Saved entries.
########
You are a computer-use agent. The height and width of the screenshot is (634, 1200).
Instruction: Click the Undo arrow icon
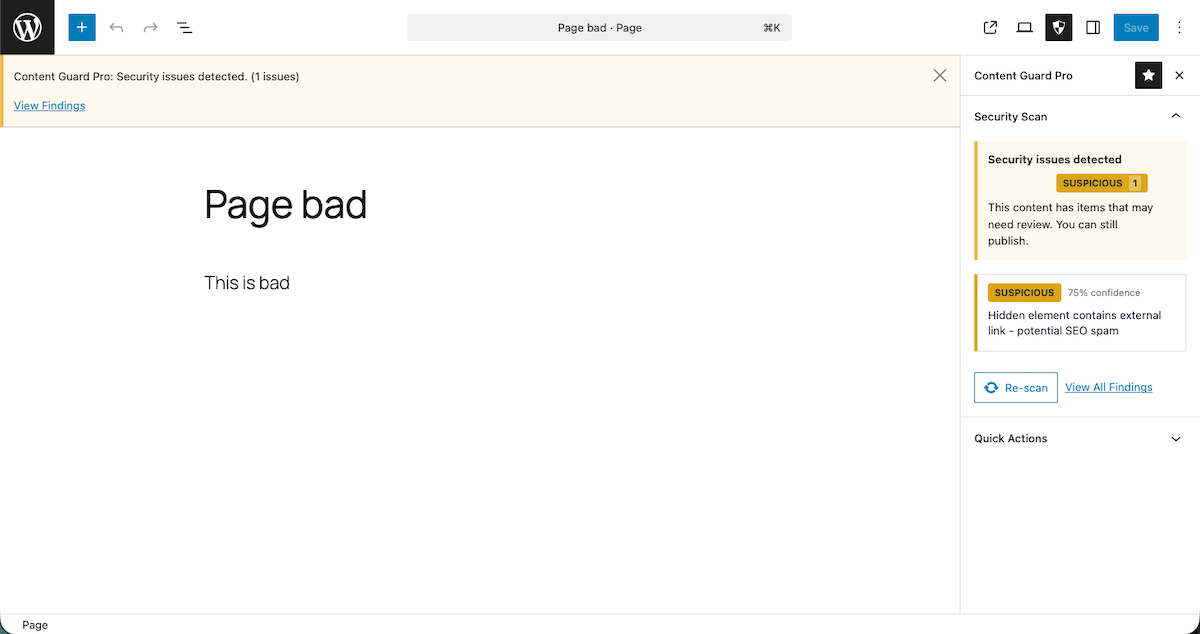click(117, 27)
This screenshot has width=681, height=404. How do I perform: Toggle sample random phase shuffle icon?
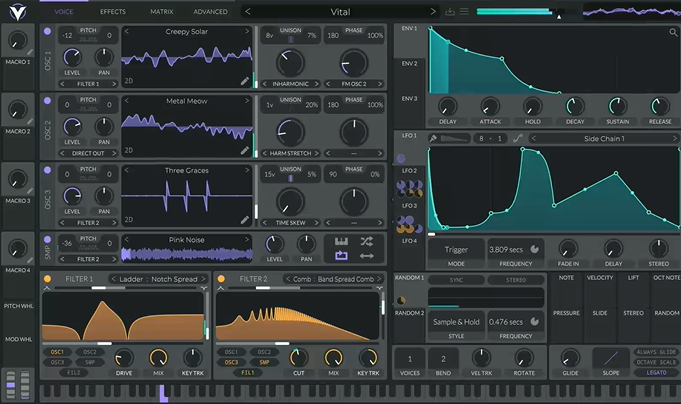[367, 241]
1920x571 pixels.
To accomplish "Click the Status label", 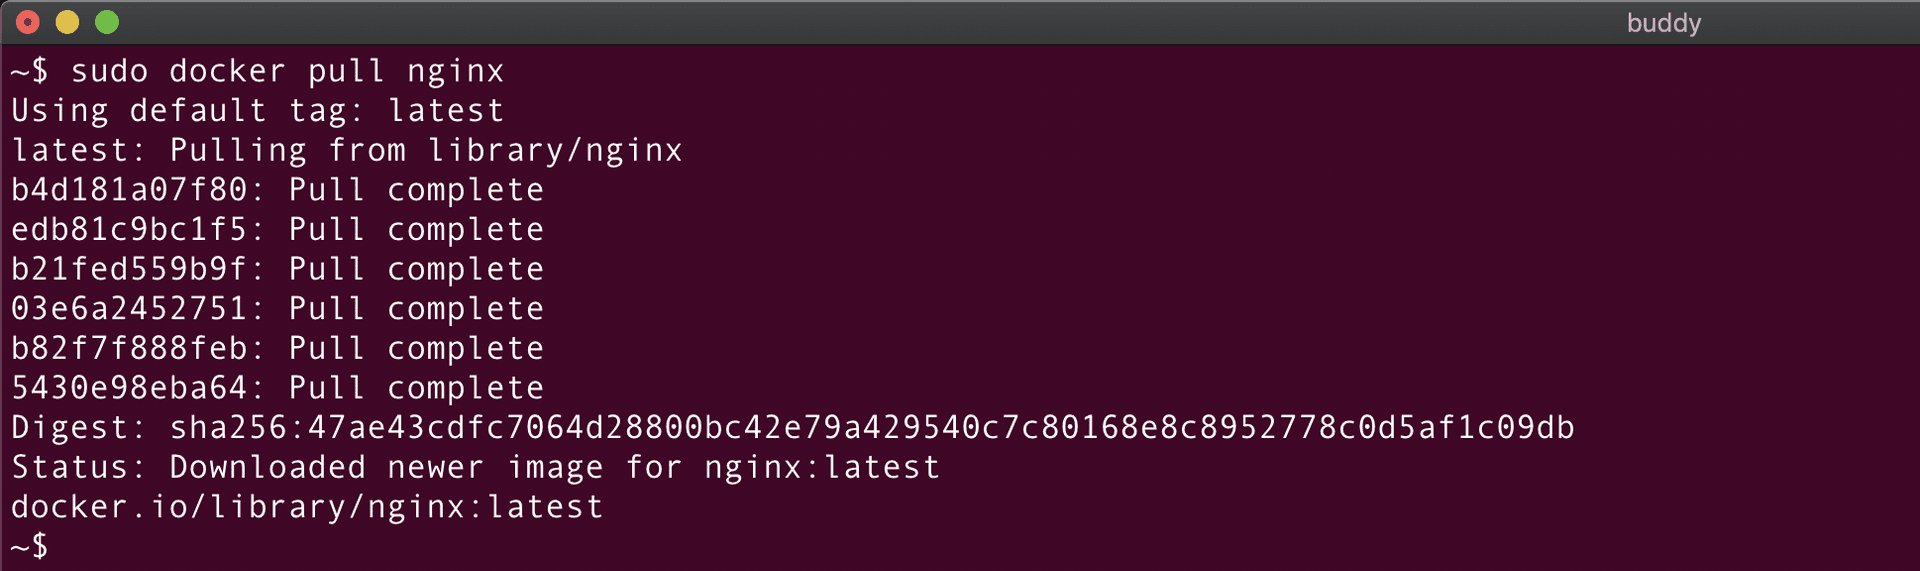I will tap(78, 468).
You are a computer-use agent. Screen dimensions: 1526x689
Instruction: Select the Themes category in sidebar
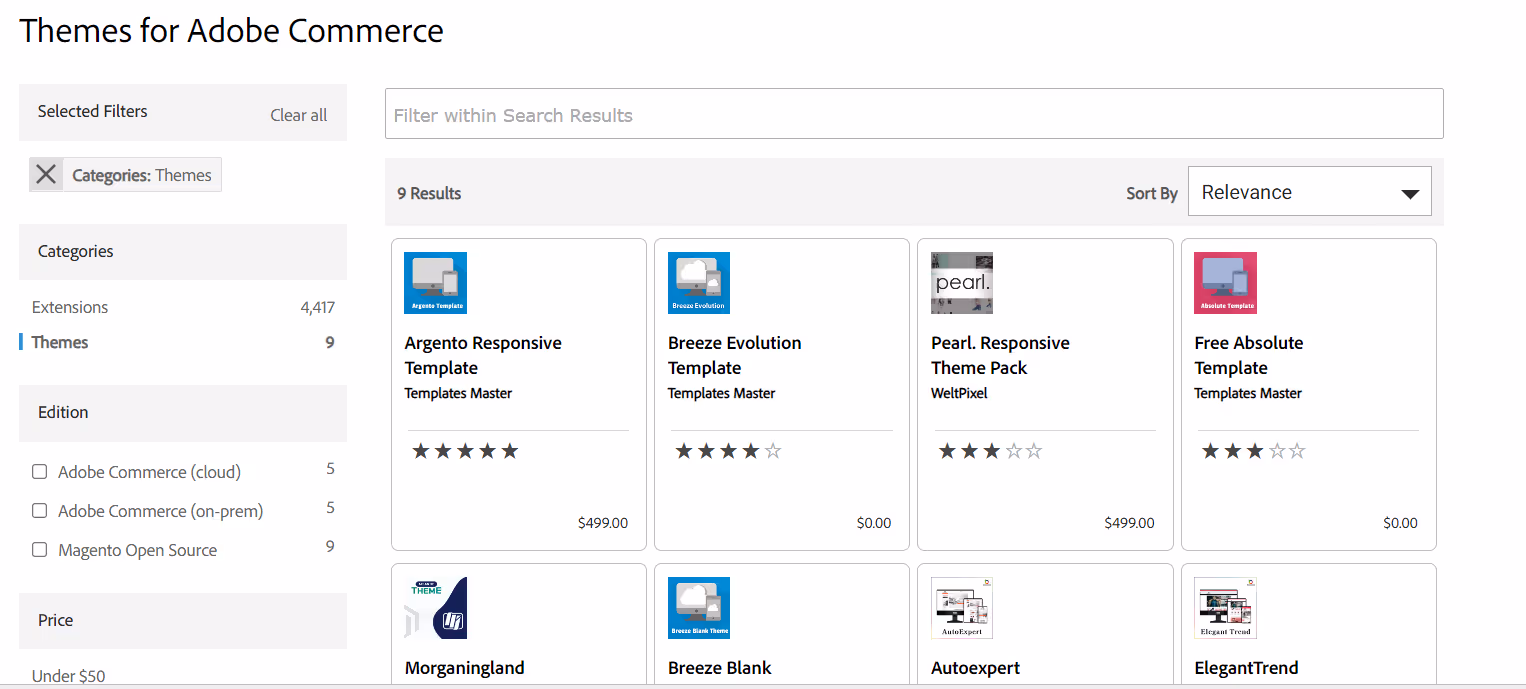point(61,341)
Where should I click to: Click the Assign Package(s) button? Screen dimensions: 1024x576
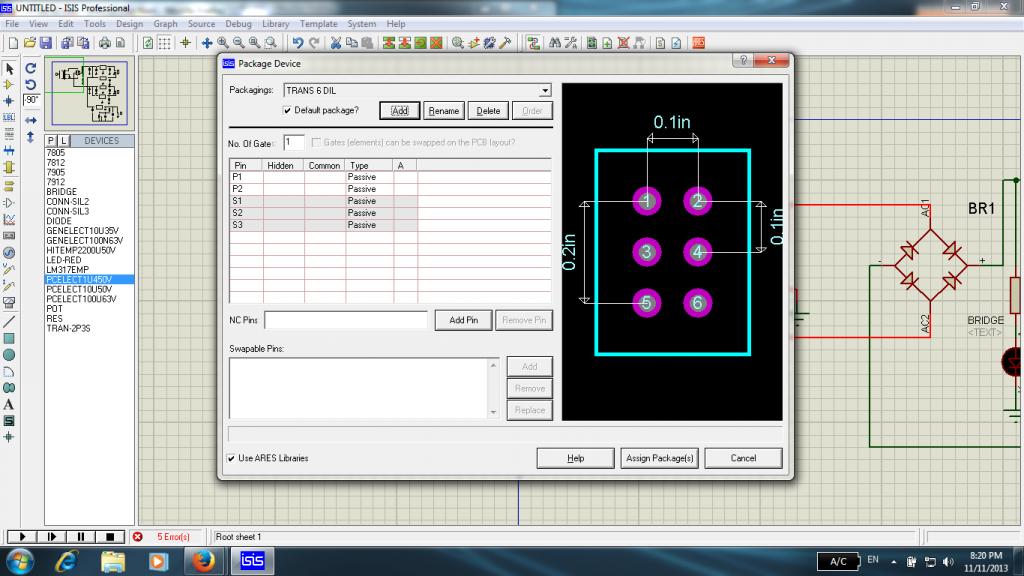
########
Using the records above, select and copy every line that has the word "dimensions".

Result of this exercise.
You are a computer-use agent. Screen dimensions: 1526x689
Where should I click to: Click the Assign Package(s) button? Screen dimensions: 1024x576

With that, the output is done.